Start of Block

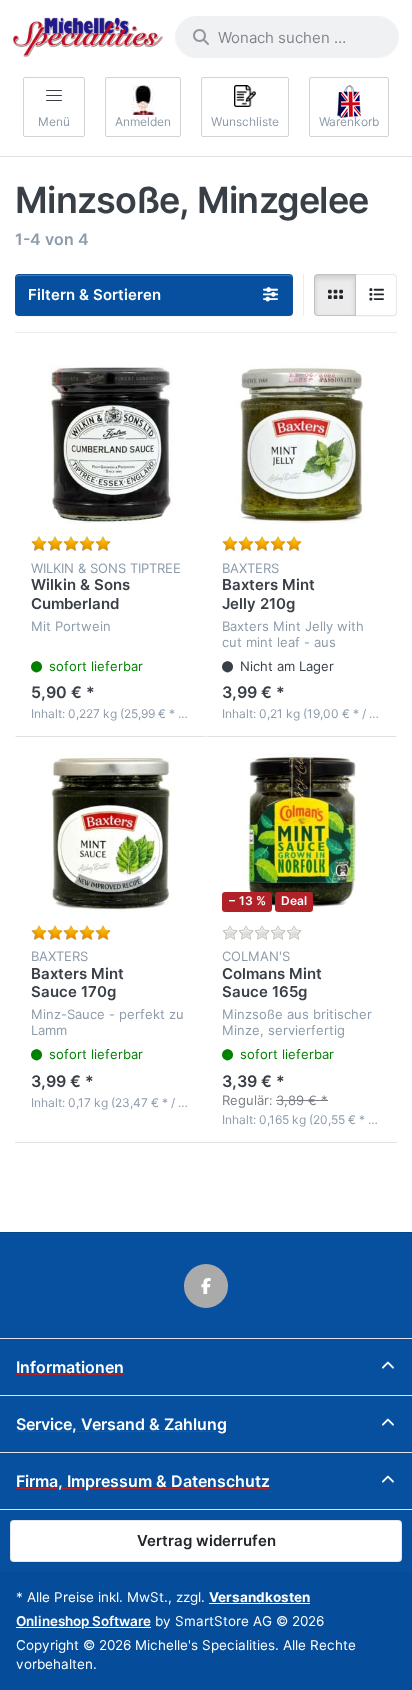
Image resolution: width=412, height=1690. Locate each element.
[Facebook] (206, 1286)
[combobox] (287, 37)
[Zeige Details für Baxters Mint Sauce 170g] (110, 832)
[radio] (335, 295)
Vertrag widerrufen (206, 1540)
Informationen (70, 1367)
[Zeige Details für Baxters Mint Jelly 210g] (301, 444)
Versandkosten (259, 1597)
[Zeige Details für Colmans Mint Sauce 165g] (301, 832)
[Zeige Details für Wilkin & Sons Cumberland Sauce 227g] (110, 444)
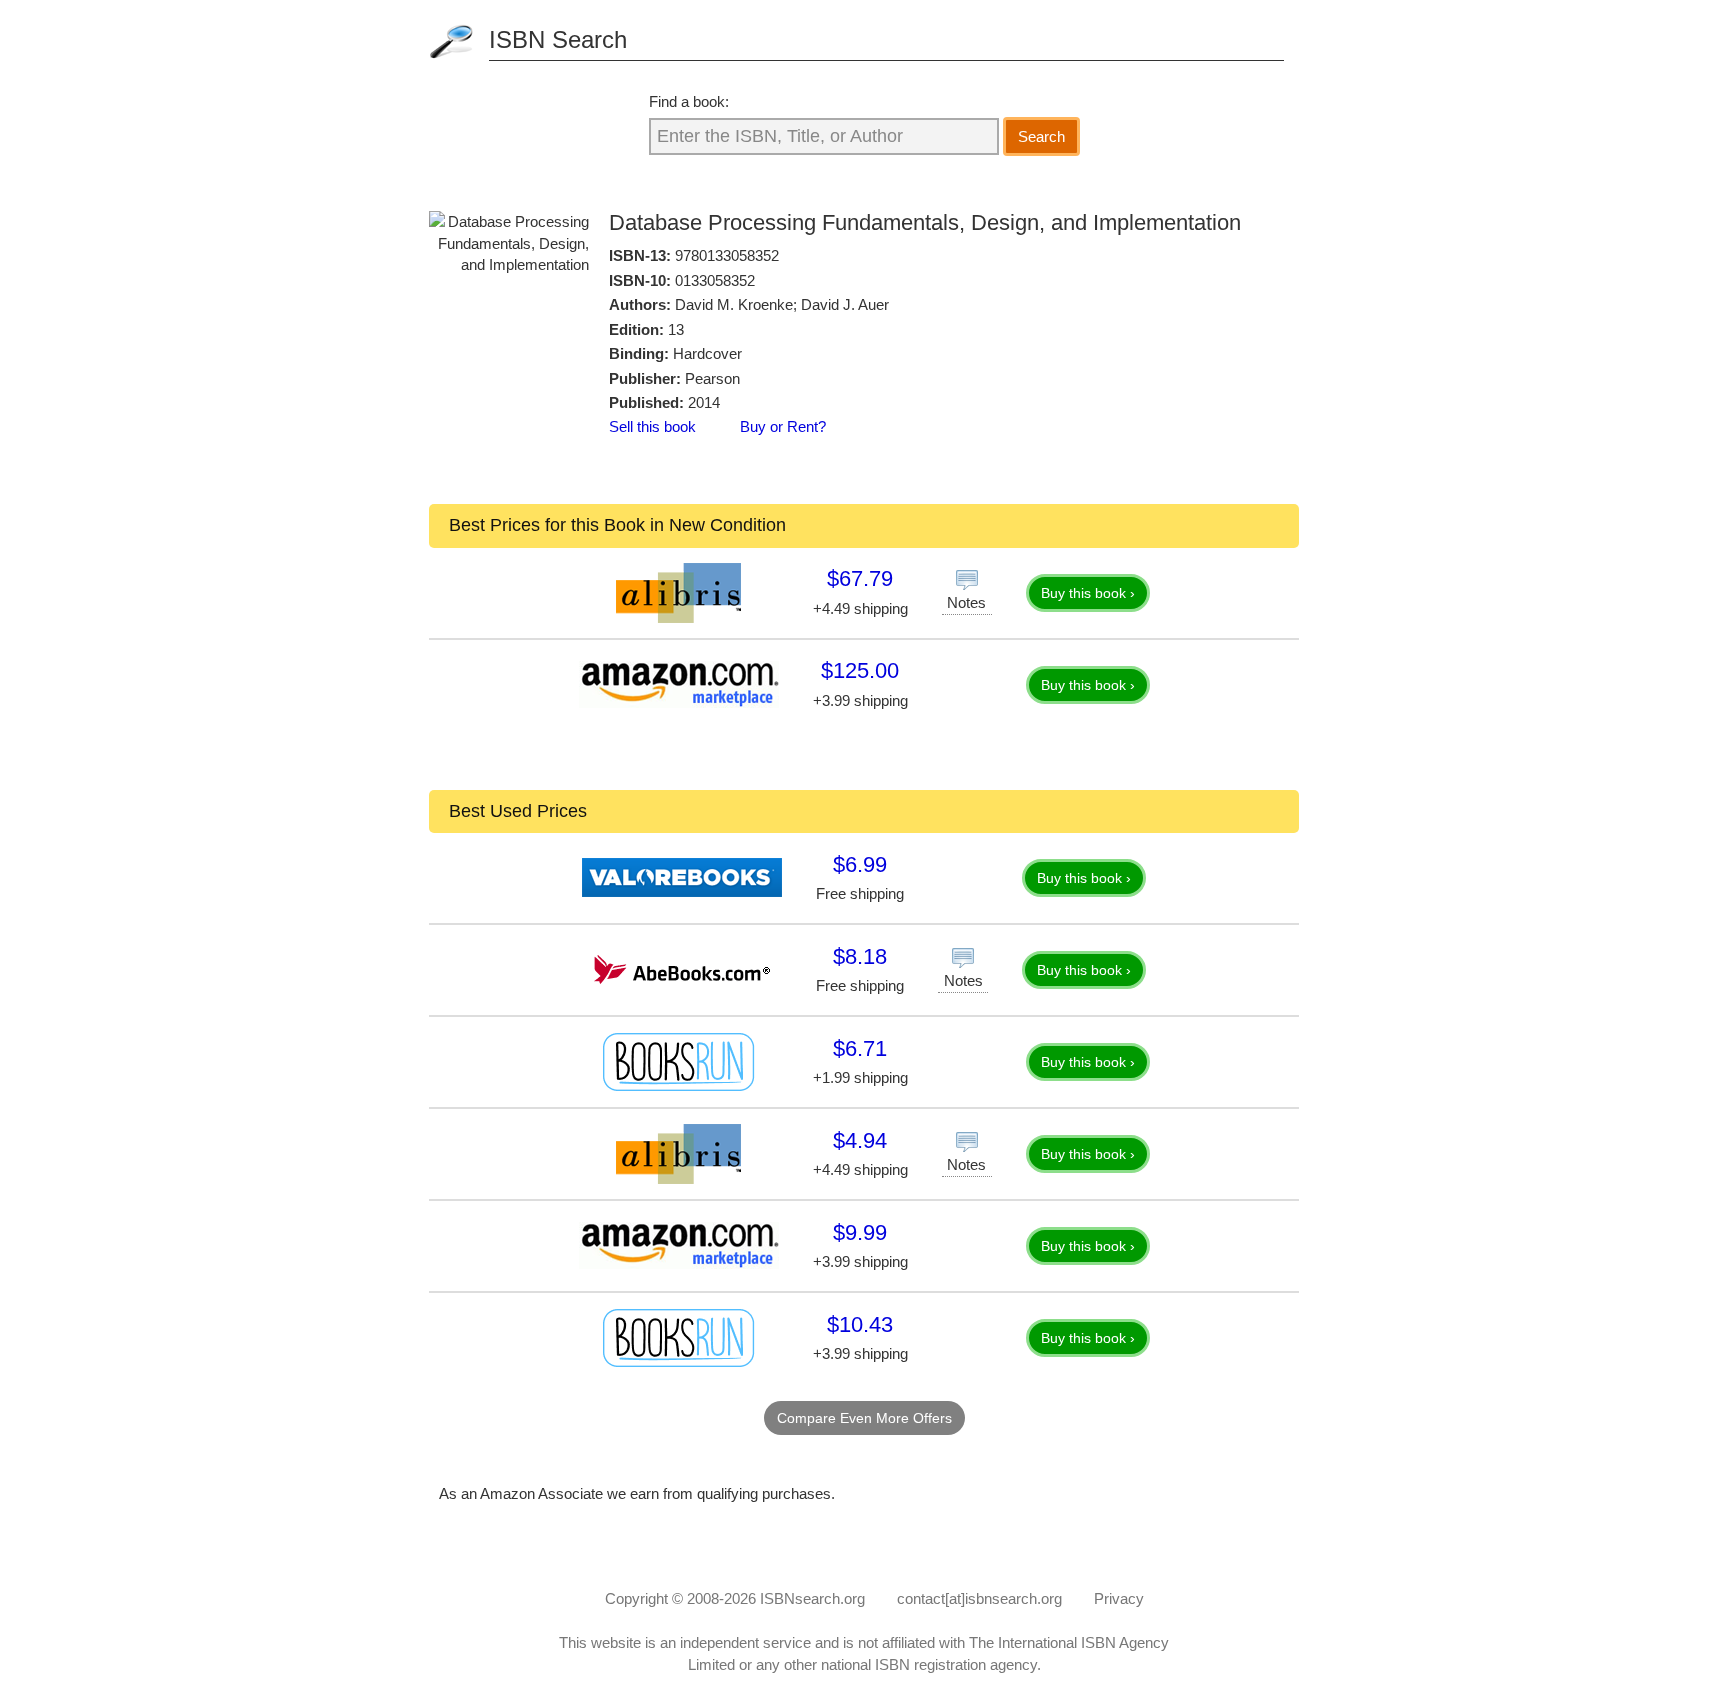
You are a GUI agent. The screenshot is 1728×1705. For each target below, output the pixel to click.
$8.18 (860, 956)
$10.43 (860, 1324)
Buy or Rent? (783, 426)
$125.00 (860, 670)
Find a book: (689, 101)
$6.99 (860, 864)
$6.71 (860, 1048)
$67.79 (860, 578)
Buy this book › (1088, 593)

End of Block

## Description of the task
In the entries above, which lines hold the string "Baxters"? Report all of them.

## Your response
[Zeige Details für Baxters Mint Sauce 170g] (110, 832)
[Zeige Details für Baxters Mint Jelly 210g] (301, 444)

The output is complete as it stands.